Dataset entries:

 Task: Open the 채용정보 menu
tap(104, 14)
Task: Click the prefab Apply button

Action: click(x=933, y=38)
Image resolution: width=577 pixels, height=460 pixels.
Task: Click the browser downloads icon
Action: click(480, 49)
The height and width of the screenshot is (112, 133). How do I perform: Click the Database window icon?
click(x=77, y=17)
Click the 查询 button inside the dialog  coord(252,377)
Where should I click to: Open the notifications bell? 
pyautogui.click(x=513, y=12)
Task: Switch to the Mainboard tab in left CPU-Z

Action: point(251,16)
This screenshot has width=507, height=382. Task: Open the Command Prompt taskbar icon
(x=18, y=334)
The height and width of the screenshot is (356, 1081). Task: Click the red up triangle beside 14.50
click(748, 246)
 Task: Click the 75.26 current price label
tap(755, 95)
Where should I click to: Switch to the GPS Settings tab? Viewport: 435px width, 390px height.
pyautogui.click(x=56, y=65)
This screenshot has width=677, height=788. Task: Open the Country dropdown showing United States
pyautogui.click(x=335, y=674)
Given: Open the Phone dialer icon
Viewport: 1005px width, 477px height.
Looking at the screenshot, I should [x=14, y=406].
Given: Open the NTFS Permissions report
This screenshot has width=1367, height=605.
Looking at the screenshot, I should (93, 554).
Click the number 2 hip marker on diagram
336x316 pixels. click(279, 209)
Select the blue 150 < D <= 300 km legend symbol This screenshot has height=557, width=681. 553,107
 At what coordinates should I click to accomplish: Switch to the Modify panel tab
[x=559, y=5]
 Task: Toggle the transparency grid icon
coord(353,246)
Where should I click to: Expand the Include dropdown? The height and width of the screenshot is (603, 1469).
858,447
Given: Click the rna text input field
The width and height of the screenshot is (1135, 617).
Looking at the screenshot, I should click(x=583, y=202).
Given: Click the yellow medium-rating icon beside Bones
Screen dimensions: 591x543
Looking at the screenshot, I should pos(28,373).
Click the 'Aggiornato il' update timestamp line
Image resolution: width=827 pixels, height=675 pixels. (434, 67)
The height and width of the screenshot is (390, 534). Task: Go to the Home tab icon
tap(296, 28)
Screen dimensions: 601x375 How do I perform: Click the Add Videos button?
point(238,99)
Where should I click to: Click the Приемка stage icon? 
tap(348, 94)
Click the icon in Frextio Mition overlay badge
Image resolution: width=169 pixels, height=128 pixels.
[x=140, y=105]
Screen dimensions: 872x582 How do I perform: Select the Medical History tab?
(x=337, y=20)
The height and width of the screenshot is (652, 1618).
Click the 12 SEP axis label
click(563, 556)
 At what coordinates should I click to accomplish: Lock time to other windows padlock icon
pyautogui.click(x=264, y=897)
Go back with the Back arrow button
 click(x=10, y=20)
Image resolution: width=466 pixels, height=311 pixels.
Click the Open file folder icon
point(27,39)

» **Problem to solve**: Write out the data above again, word for word.

» **Response to the task**:
 Task: Open the 채용정보 menu
tap(104, 14)
Task: Click the prefab Apply button

Action: click(x=933, y=38)
Image resolution: width=577 pixels, height=460 pixels.
Task: Click the browser downloads icon
Action: click(480, 49)
The height and width of the screenshot is (112, 133). How do I perform: Click the Database window icon?
click(x=77, y=17)
Click the 查询 button inside the dialog  coord(252,377)
Where should I click to: Open the notifications bell? 
pyautogui.click(x=513, y=12)
Task: Switch to the Mainboard tab in left CPU-Z

Action: point(251,16)
This screenshot has width=507, height=382. Task: Open the Command Prompt taskbar icon
(x=18, y=334)
The height and width of the screenshot is (356, 1081). Task: Click the red up triangle beside 14.50
click(748, 246)
 Task: Click the 75.26 current price label
tap(755, 95)
Where should I click to: Switch to the GPS Settings tab? Viewport: 435px width, 390px height.
pyautogui.click(x=56, y=65)
This screenshot has width=677, height=788. Task: Open the Country dropdown showing United States
pyautogui.click(x=335, y=674)
Given: Open the Phone dialer icon
Viewport: 1005px width, 477px height.
Looking at the screenshot, I should [x=14, y=406].
Given: Open the NTFS Permissions report
This screenshot has width=1367, height=605.
Looking at the screenshot, I should (93, 554).
Click the number 2 hip marker on diagram
336x316 pixels. click(279, 209)
Select the blue 150 < D <= 300 km legend symbol This screenshot has height=557, width=681. 553,107
 At what coordinates should I click to accomplish: Switch to the Modify panel tab
[x=559, y=5]
 Task: Toggle the transparency grid icon
coord(353,246)
Where should I click to: Expand the Include dropdown? The height and width of the screenshot is (603, 1469).
858,447
Given: Click the rna text input field
The width and height of the screenshot is (1135, 617).
Looking at the screenshot, I should click(x=583, y=202).
Given: Click the yellow medium-rating icon beside Bones
Screen dimensions: 591x543
Looking at the screenshot, I should pos(28,373).
Click the 'Aggiornato il' update timestamp line
Image resolution: width=827 pixels, height=675 pixels. (434, 67)
The height and width of the screenshot is (390, 534). Task: Go to the Home tab icon
tap(296, 28)
Screen dimensions: 601x375 How do I perform: Click the Add Videos button?
point(238,99)
Where should I click to: Click the Приемка stage icon? 
tap(348, 94)
Click the icon in Frextio Mition overlay badge
Image resolution: width=169 pixels, height=128 pixels.
[x=140, y=105]
Screen dimensions: 872x582 How do I perform: Select the Medical History tab?
(x=337, y=20)
The height and width of the screenshot is (652, 1618).
Click the 12 SEP axis label
click(563, 556)
 At what coordinates should I click to accomplish: Lock time to other windows padlock icon
pyautogui.click(x=264, y=897)
Go back with the Back arrow button
 click(x=10, y=20)
Image resolution: width=466 pixels, height=311 pixels.
Click the Open file folder icon
point(27,39)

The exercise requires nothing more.